*Instruction A*:
According to the Facebook vulnerability article, which website has permission by default to access any Facebook user's basic information?
*Instruction B*:
Reproduce the Facebook vulnerability article from "The vulnerability enables" up to and including "the user's behalf.", keeping every word as it appears.
*Instruction C*:
Resume the Facebook vulnerability article with new text that follows on after its final sentence.

----- Supplied text

The authentication-related bug was discovered by researchers Rui Wang and Zhou Li, who reported the flaw to Facebook last week. The social networking site responded to the report by patching the hole last weekend, and by adding Rui and Zhou to its list of security researchers who have helped make Facebook safer for users.

The vulnerability only worked if a user had visited a malicious web while logged into Facebook and only in social network profiles that allow applications to run, a feature that the vast majority of Facebook users enable. When run successfully, the attack would have potentially embarrassing consequences.

"If the user has ever allowed a website – YouTube, Farmville or ESPN, etc – to connect to Facebook, she will lose her private data to the malicious website, or even enable the website to post phishing messages on Facebook on her behalf," Rui explained.

Information disclosure bugs of this type often stem from web-based attacks, such as cross-site scripting and cross-site request forgery. In this case, however, the vulnerability stems from a bug in one of Facebook’s authentication mechanisms, Rui explained.

The vulnerability enables the malicious website to impersonate any other websites to cheat Facebook, and obtain the same data access permissions on Facebook those websites receive. Bing.com by default has the permission to access any Facebook users' basic information such as name, gender, etc, so our malicious website is able to de-anonymize the users by impersonating Bing.com. In addition, due to business needs, there are many websites requesting more permissions, including accessing to a user's private data, and publishing content on Facebook on her behalf. Therefore, by impersonating those websites, our website can obtain the same permissions to steal the private data or post phishing messages on Facebook on the user's behalf.

----------
----- Material

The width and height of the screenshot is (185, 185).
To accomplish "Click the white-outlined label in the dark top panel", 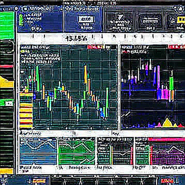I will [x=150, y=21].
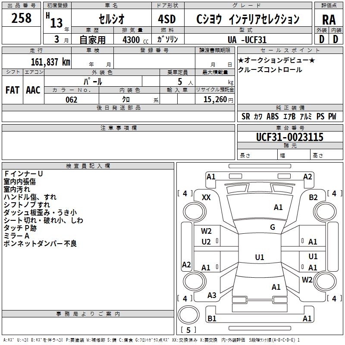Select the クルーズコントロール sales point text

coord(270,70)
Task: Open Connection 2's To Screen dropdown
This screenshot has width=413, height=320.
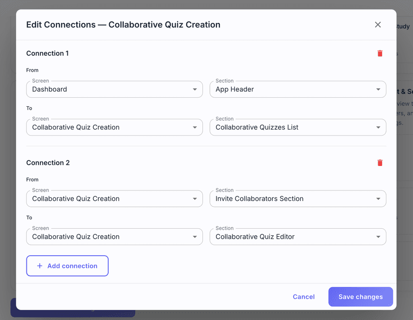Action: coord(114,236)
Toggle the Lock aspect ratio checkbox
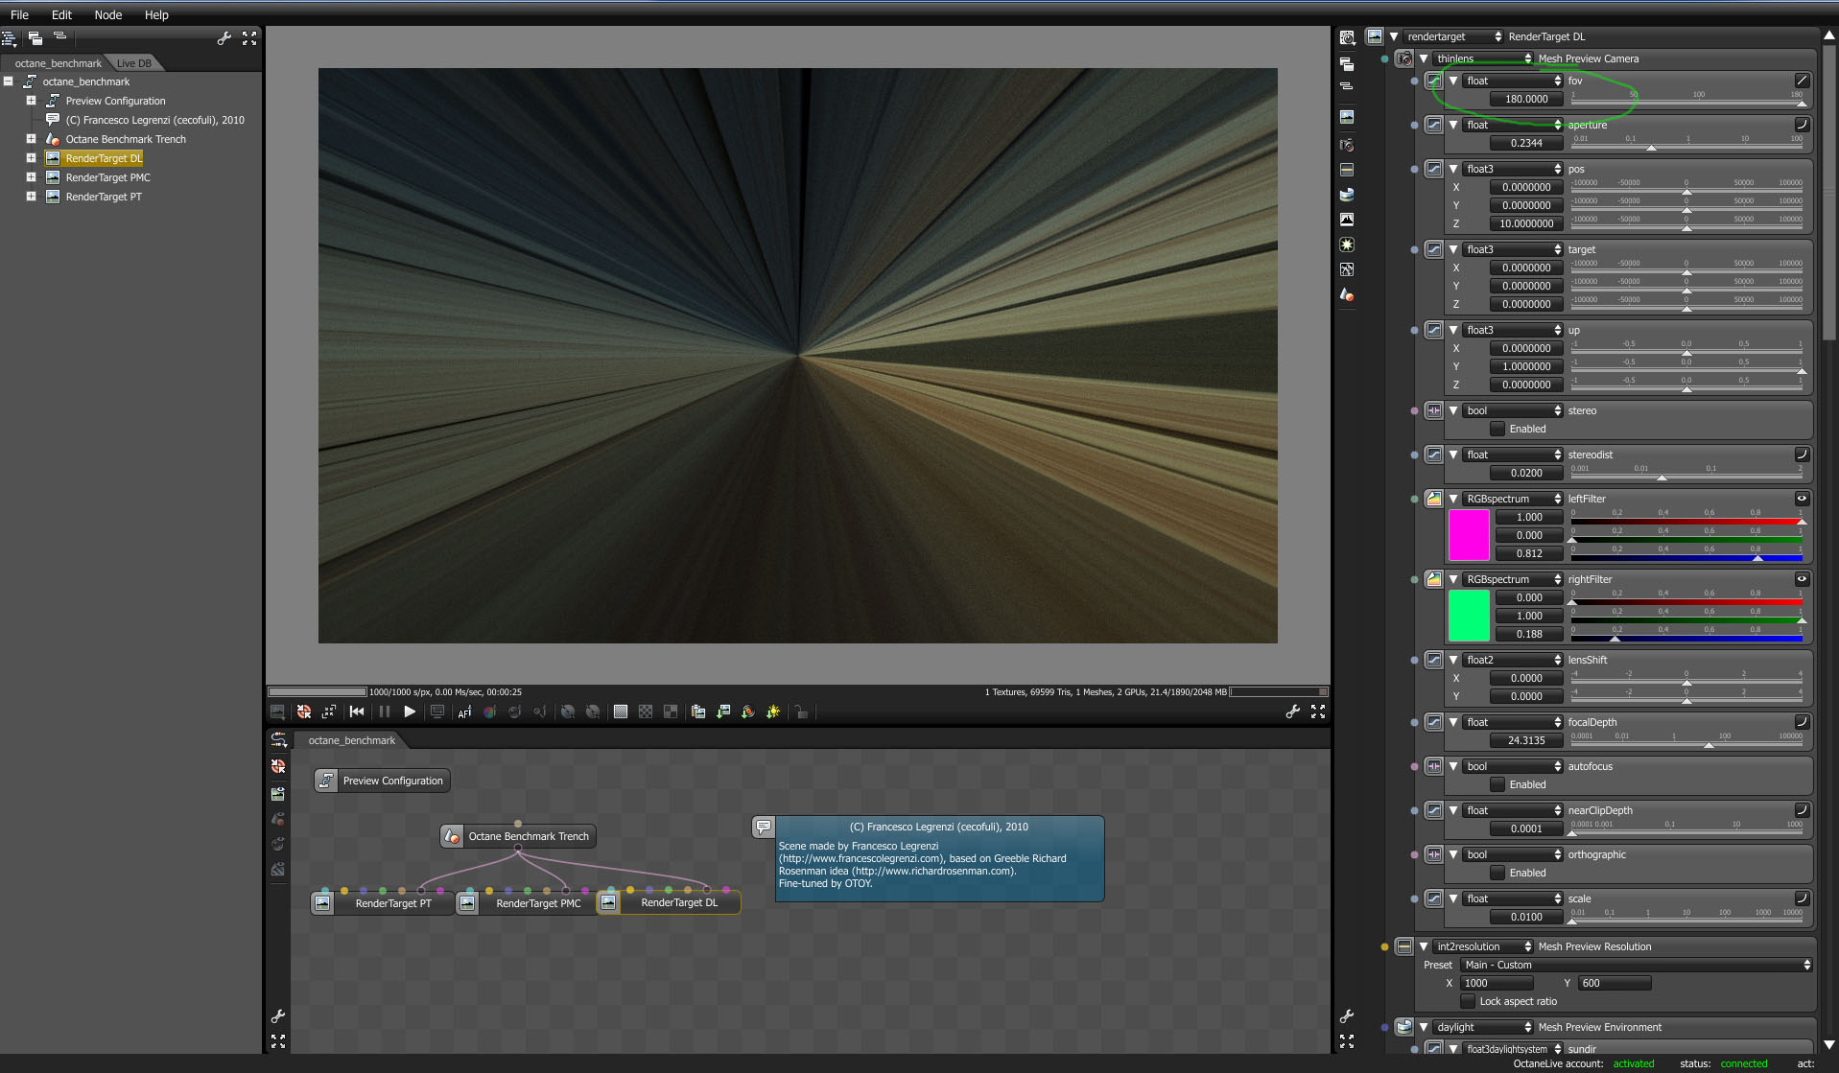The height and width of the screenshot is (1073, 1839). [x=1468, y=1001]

----------
----- Material

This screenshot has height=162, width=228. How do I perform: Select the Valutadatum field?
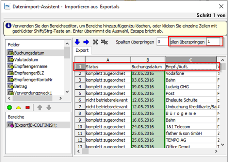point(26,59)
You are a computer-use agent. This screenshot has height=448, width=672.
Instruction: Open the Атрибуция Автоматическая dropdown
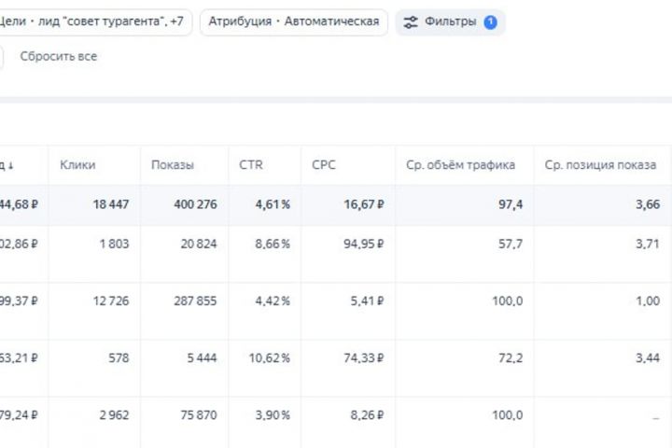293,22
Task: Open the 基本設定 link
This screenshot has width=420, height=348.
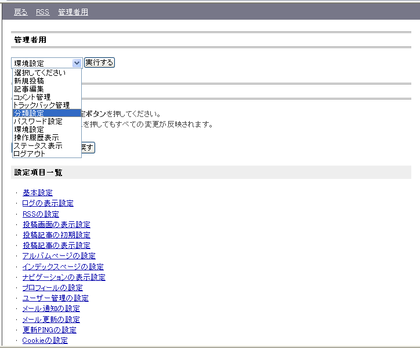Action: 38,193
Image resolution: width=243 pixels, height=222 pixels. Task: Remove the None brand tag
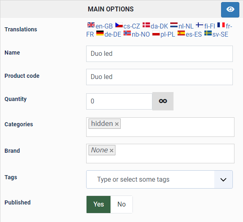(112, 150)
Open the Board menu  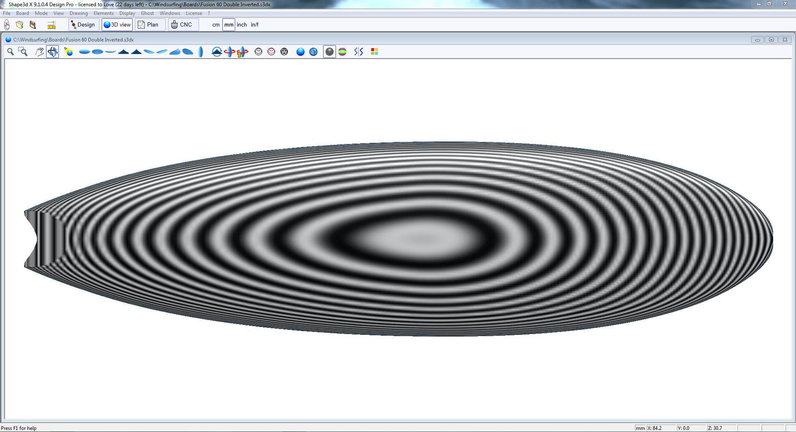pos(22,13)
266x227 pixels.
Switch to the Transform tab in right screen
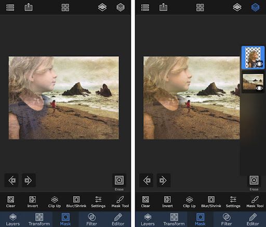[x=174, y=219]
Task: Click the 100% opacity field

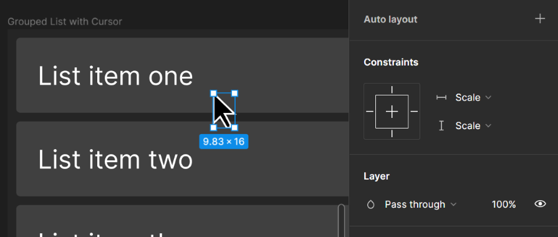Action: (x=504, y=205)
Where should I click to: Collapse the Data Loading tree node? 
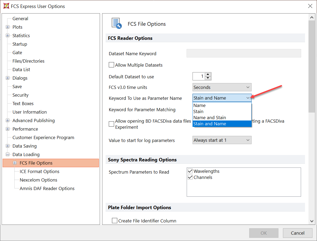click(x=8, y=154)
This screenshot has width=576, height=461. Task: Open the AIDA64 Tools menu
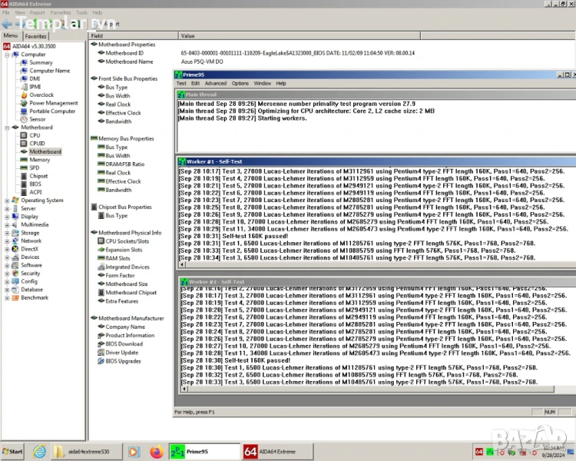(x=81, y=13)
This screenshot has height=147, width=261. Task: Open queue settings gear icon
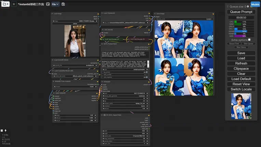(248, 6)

----------
----- Material

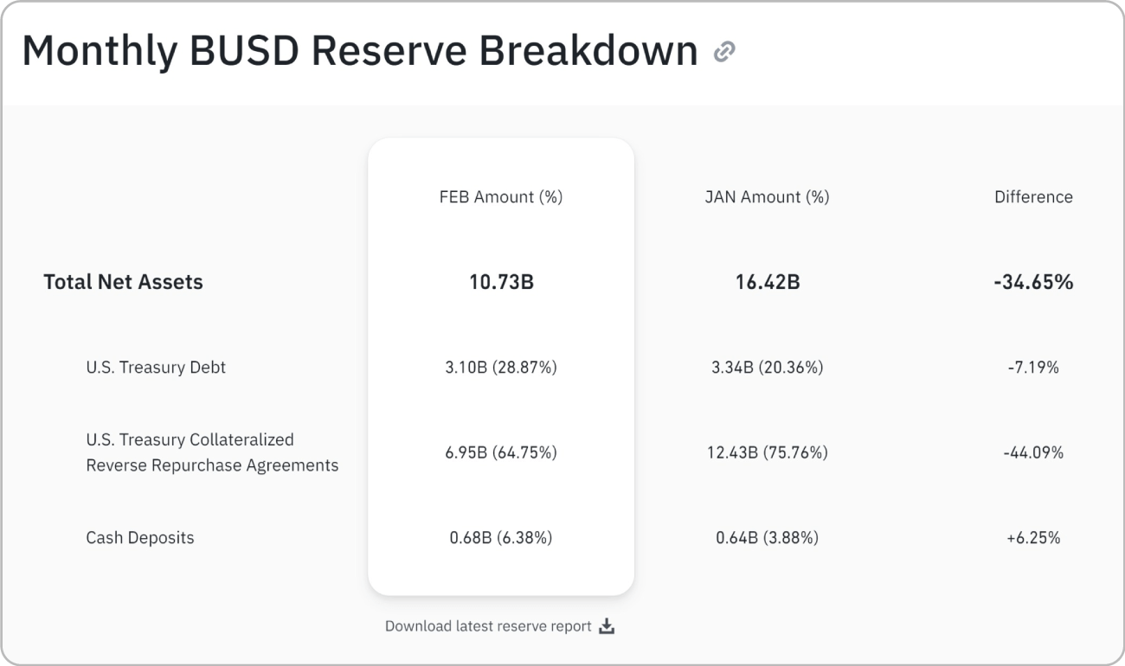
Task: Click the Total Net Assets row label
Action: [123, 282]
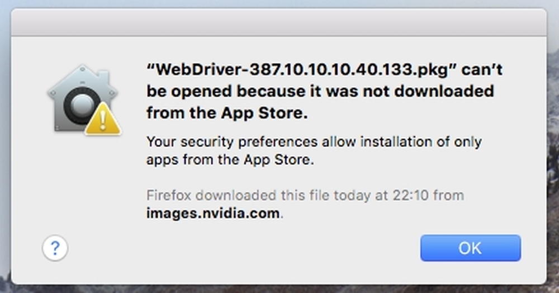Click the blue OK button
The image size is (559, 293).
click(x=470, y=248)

----------

*Written response A*:
Bing.com

*Written response B*:
The vulnerability enables the malicious website to impersonate any other websites to cheat Facebook, and obtain the same data access permissions on Facebook those websites receive. Bing.com by default has the permission to access any Facebook users' basic information such as name, gender, etc, so our malicious website is able to de-anonymize the users by impersonating Bing.com. In addition, due to business needs, there are many websites requesting more permissions, including accessing to a user's private data, and publishing content on Facebook on her behalf. Therefore, by impersonating those websites, our website can obtain the same permissions to steal the private data or post phishing messages on Facebook on the user's behalf.

*Written response C*:
The exploit is generic, so we do not need to write an exploit for each Facebook app/website. The only parameter we need is the app ID of a Facebook app/website.

The two researchers – who previously discovered a range of side channel attacks involving web apps – have illustrated the attack via a video posted to YouTube that can be found here.

We ran the vulnerability by security experts at Sophos, who confirmed that the vulnerability worked – but only in cases where a Facebook user allows applications. Installation of a browser-based Flash player is another necessary prerequisite in order to pull off the attack.

"Facebook's website is clearly a complex piece of software, and it is almost inevitable that vulnerabilities and bugs will be found from time to time," a security researcher at Sophos explained. "The risk is that there's so much sensitive personal info about users at risk.